§ TASK PROMPT: Once you find the line with "[Todoexpertos.com - La" in the entries below, return exactly every line from it through the line with "Ayuda (173, 998)".

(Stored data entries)
☆ ☆ ☆ ☆

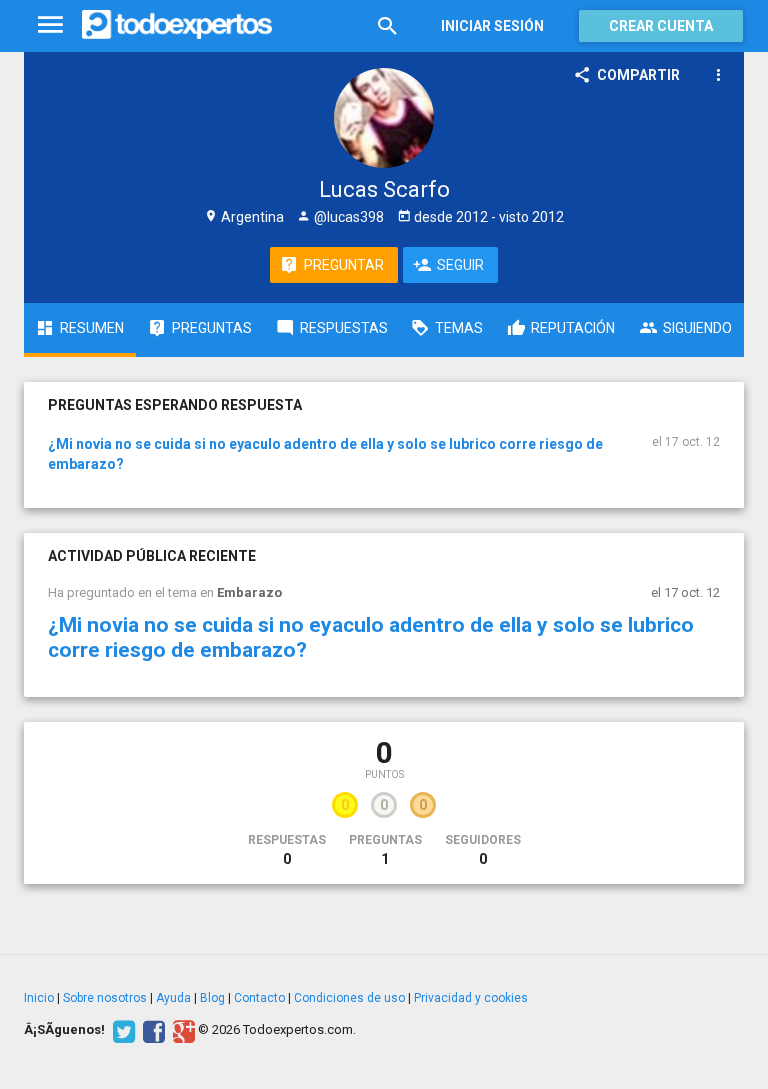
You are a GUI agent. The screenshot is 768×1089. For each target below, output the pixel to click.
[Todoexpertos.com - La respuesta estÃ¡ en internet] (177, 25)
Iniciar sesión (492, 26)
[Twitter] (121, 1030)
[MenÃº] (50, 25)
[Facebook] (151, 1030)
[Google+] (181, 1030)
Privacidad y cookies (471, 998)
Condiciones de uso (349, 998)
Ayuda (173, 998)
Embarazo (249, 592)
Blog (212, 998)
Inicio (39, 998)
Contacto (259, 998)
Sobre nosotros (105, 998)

☆ ☆ ☆ ☆

§ WRITTEN ANSWER:
[Todoexpertos.com - La respuesta estÃ¡ en internet] (177, 25)
Iniciar sesión (492, 26)
[Twitter] (121, 1030)
[MenÃº] (50, 25)
[Facebook] (151, 1030)
[Google+] (181, 1030)
Privacidad y cookies (471, 998)
Condiciones de uso (349, 998)
Ayuda (173, 998)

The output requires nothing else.